The Author's Words
Emptying the Space and Starting from Scratch
Ma Lianqing
Being initiated into model opera, I believe that most people of my age born in 1960s in China bear in their mind a theatrical complex since childhood. We used to fantasize to become the hero or heroine of the drama and wonder about the world of mystery behind the scenes. While today the space of the mysterious world has already become my spiritual home, the habitant of my soul—the theatrical space of stage art.
Time flies. I’ve been working on the stage art design for over 20 years. The past wonders and curiosities have turned into veneration and ponderings accompanying with occasional pains and helplessness. To tease out my creation of all these 20 years and publish them as a work collection may not count too much. But I just want to share the traces of my theoretical journey with all you like-minded readers because all behind-stories are different and worth remembering.
The process of stage art creation from designing to presenting, from beginning to end is like a parable for the circle of life. Passions and Ponderings of actors and actresses together with the applauses and flowers of the audiences converged in the theatre.However, no matter how stylistic, spectacular and dreamy they looked like, the settings and props would be dismantled ruthless and ended their lives in an unknown corner of the storehouse. It is just like a human being who have experienced the process from being born, growing up, maturing to fading and waiting for the rebirth,again and again. The theoretical art is just like the short-lived firework shining with great splendor and trans figured into a spiritual power which will stay much longer in our mind.
“Theatrical art has always been talking about life.” Every time when I read a new script, a new “blueprint” was formed in my mind which indicated a new circle of life we are going to experience in theatrical world and surely it will involve the process of transformation, nirvana, purgatory and rebirth. The theoretical world enables us to have access to different lives of empires and civilians, from heaven to earth. If we compare theatre as a world of fiction, the stage art designer can be regarded as the walking architect of this fictional world. Different from the other architects, the theoretical architects are intended to create a hypothetic poetic space by actualizing the fictional and spiritualizing the actual.

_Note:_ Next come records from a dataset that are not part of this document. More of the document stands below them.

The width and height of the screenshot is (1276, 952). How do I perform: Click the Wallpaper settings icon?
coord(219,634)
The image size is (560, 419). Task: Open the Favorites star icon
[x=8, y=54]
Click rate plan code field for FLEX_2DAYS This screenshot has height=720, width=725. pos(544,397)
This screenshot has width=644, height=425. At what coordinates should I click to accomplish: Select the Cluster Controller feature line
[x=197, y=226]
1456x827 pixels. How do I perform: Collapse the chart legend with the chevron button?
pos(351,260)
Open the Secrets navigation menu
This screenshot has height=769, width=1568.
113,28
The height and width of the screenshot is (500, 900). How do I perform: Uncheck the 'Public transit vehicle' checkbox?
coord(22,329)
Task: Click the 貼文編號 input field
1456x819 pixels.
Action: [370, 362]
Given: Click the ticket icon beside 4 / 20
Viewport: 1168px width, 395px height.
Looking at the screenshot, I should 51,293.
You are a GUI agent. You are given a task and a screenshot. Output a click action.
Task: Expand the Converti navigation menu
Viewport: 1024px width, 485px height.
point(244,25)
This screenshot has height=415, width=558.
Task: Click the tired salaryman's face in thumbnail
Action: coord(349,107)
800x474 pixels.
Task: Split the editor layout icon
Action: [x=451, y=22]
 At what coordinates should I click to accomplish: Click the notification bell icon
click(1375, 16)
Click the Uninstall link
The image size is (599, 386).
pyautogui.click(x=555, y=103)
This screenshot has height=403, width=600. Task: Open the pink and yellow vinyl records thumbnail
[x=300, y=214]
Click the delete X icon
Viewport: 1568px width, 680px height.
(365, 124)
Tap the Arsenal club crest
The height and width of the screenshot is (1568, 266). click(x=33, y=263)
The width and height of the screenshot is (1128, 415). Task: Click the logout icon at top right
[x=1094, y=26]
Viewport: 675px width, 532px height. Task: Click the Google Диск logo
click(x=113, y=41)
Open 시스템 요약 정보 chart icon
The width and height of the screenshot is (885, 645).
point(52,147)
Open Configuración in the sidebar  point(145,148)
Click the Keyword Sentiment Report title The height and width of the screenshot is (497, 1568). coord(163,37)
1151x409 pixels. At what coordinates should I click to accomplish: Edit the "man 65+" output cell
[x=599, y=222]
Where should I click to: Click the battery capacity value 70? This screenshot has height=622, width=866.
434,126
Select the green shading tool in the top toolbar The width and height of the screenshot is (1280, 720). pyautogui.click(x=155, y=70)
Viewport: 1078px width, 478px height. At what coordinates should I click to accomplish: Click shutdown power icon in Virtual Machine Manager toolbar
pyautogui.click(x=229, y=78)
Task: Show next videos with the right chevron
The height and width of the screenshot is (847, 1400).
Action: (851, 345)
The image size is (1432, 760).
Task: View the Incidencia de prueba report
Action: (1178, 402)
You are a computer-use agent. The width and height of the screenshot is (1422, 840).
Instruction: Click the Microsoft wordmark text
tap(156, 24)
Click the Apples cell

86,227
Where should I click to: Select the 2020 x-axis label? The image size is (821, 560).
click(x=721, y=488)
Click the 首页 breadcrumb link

Fiction can be found everywhere in the theoretical space. It can be a ray of light,a heap of earth, a mottled wall, a string of notes or a sound of drums. The task of the stage art designer is to reconstruct all those elements into theatrical context and visualize them on the stage. Therefore, the work of the stage art designers are practical rather than theoretical for they have to think about how to convey the essence of the drama through theatrical languages, waiting for the judge and empathy from the audiences. However, there exists no sole criterion to the dramatic expression because “there are a thousand readers, there must be a thousand Hamlets.” In that sense, the drama can be regarded as a cross-culture communication about the meaning of life among the directors, designers, performers and the audiences. The stage art designer reconstructs the theatrical space and connects the drama with all the participants closely which constitute the essence of the theatrics.
Peter Brook once wrote in “The Open Door” that no matter what the theme of the drama is, people need to find the best way to live up them in theatre. The essence of the theatre lies in the present.
I usually describe my creative working as a process of emptying the space. To design in the empty space and ask myself “What am I going to design?” then try to make something out of nothing which is quite fundamental for me and maybe for all of the artists. The process is quite interesting because sometimes we need to stay hungry to pursue innovative self-realization as an independent artist with self-esteem; sometime we just pull away and ask more whys by putting ourselves in the audiences’ position.
The mentality and the sense of responsibility of the stage art designers play an important role in the context of theatrical space. Once the performance begins, even the wisest writers, directors and stage art designers should return to the backstage and leave the work to the audiences’ discretion. And amazingly enough, we also enjoy the happiness of our mind being “liven up” by the performers. We are lost in the moment of being attached, being felt and being expressed. Such enchantment proves the truth of Ming Cho Lee’s words: “The stage art designers should not live too much in themselves.”
The arrogant mentality, the thought inertia and the immersion in so-called past glories should be abandoned. We need to empty the space and start from the very beginning. Just as Peter Brook said, “People should empty their mind and return back to nothingness.”Past events have faded like a puff of smoke. The collection witnessed the ups and downs of my past 20 years and I am still on the road to empty the space and start from scratch.